(Beginning of Material for this exercise)

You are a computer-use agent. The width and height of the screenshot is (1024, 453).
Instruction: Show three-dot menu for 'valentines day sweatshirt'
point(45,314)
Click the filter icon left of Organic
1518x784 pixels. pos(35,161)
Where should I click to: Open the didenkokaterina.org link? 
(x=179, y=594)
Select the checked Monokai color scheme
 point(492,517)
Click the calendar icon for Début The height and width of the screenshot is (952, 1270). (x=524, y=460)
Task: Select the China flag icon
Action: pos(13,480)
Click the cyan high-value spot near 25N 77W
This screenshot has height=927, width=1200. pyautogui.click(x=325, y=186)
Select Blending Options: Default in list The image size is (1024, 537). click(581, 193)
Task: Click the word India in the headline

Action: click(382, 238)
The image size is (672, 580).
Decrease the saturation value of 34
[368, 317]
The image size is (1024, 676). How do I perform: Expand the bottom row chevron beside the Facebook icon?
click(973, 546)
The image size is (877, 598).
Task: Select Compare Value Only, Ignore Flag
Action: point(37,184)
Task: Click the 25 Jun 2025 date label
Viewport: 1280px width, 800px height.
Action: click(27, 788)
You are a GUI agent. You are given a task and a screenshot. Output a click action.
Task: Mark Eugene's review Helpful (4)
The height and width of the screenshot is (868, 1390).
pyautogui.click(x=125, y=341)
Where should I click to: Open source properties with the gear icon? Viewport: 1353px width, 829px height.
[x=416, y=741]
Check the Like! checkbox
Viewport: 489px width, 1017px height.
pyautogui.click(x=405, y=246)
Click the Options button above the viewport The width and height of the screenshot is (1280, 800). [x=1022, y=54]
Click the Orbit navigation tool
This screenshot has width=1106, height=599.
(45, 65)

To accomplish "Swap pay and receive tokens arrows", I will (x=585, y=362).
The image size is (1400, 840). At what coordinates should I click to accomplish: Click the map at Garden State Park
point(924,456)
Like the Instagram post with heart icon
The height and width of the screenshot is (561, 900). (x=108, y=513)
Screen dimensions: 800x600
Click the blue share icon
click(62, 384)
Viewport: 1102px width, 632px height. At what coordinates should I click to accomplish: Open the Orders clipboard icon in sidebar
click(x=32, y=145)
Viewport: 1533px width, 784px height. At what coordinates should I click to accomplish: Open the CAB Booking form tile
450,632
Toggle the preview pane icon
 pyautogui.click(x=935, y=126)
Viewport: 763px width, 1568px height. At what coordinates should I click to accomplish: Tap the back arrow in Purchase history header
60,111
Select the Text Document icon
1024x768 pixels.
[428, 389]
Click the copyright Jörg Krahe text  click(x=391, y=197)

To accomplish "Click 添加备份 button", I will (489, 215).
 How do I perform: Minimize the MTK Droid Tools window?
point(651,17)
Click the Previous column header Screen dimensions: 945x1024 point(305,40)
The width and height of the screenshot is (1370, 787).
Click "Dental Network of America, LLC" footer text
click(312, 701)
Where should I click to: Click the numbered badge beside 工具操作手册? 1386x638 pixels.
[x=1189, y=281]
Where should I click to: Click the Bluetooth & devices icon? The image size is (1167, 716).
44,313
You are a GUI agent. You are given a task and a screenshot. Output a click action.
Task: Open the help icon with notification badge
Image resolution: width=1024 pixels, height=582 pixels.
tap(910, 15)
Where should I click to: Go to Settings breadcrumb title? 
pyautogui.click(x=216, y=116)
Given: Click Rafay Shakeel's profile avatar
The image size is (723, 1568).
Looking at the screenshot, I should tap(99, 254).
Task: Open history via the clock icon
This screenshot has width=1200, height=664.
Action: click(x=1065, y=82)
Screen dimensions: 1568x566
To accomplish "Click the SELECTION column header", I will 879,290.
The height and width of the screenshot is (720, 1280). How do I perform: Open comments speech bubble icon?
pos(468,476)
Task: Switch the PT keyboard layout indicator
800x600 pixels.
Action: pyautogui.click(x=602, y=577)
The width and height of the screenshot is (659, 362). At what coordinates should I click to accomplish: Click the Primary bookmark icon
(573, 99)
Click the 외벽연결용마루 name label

(End of Material for this exercise)

Instructions for the task
Restate the material word for word, leaving nothing out.

Solution for this problem
You are a computer-use agent. The width and height of the screenshot is (1024, 453).
Instruction: Show three-dot menu for 'valentines day sweatshirt'
point(45,314)
Click the filter icon left of Organic
1518x784 pixels. pos(35,161)
Where should I click to: Open the didenkokaterina.org link? 
(x=179, y=594)
Select the checked Monokai color scheme
 point(492,517)
Click the calendar icon for Début The height and width of the screenshot is (952, 1270). (x=524, y=460)
Task: Select the China flag icon
Action: pos(13,480)
Click the cyan high-value spot near 25N 77W
This screenshot has height=927, width=1200. pyautogui.click(x=325, y=186)
Select Blending Options: Default in list The image size is (1024, 537). click(581, 193)
Task: Click the word India in the headline

Action: click(382, 238)
The image size is (672, 580).
Decrease the saturation value of 34
[368, 317]
The image size is (1024, 676). How do I perform: Expand the bottom row chevron beside the Facebook icon?
click(973, 546)
The image size is (877, 598).
Task: Select Compare Value Only, Ignore Flag
Action: point(37,184)
Task: Click the 25 Jun 2025 date label
Viewport: 1280px width, 800px height.
Action: click(27, 788)
You are a GUI agent. You are given a task and a screenshot. Output a click action.
Task: Mark Eugene's review Helpful (4)
The height and width of the screenshot is (868, 1390).
pyautogui.click(x=125, y=341)
Where should I click to: Open source properties with the gear icon? Viewport: 1353px width, 829px height.
[x=416, y=741]
Check the Like! checkbox
Viewport: 489px width, 1017px height.
pyautogui.click(x=405, y=246)
Click the Options button above the viewport The width and height of the screenshot is (1280, 800). [x=1022, y=54]
Click the Orbit navigation tool
This screenshot has width=1106, height=599.
(45, 65)

To accomplish "Swap pay and receive tokens arrows", I will (x=585, y=362).
The image size is (1400, 840). At what coordinates should I click to accomplish: Click the map at Garden State Park
point(924,456)
Like the Instagram post with heart icon
The height and width of the screenshot is (561, 900). (x=108, y=513)
Screen dimensions: 800x600
Click the blue share icon
click(62, 384)
Viewport: 1102px width, 632px height. At what coordinates should I click to accomplish: Open the Orders clipboard icon in sidebar
click(x=32, y=145)
Viewport: 1533px width, 784px height. At what coordinates should I click to accomplish: Open the CAB Booking form tile
450,632
Toggle the preview pane icon
 pyautogui.click(x=935, y=126)
Viewport: 763px width, 1568px height. At what coordinates should I click to accomplish: Tap the back arrow in Purchase history header
60,111
Select the Text Document icon
1024x768 pixels.
[428, 389]
Click the copyright Jörg Krahe text  click(x=391, y=197)

To accomplish "Click 添加备份 button", I will (489, 215).
 How do I perform: Minimize the MTK Droid Tools window?
point(651,17)
Click the Previous column header Screen dimensions: 945x1024 point(305,40)
The width and height of the screenshot is (1370, 787).
Click "Dental Network of America, LLC" footer text
click(312, 701)
Where should I click to: Click the numbered badge beside 工具操作手册? 1386x638 pixels.
[x=1189, y=281]
Where should I click to: Click the Bluetooth & devices icon? The image size is (1167, 716).
44,313
You are a GUI agent. You are given a task and a screenshot. Output a click action.
Task: Open the help icon with notification badge
Image resolution: width=1024 pixels, height=582 pixels.
tap(910, 15)
Where should I click to: Go to Settings breadcrumb title? 
pyautogui.click(x=216, y=116)
Given: Click Rafay Shakeel's profile avatar
The image size is (723, 1568).
Looking at the screenshot, I should tap(99, 254).
Task: Open history via the clock icon
This screenshot has width=1200, height=664.
Action: click(x=1065, y=82)
Screen dimensions: 1568x566
To accomplish "Click the SELECTION column header", I will 879,290.
The height and width of the screenshot is (720, 1280). How do I perform: Open comments speech bubble icon?
pos(468,476)
Task: Switch the PT keyboard layout indicator
800x600 pixels.
Action: pyautogui.click(x=602, y=577)
The width and height of the screenshot is (659, 362). At what coordinates should I click to accomplish: Click the Primary bookmark icon
(573, 99)
Click the 외벽연결용마루 name label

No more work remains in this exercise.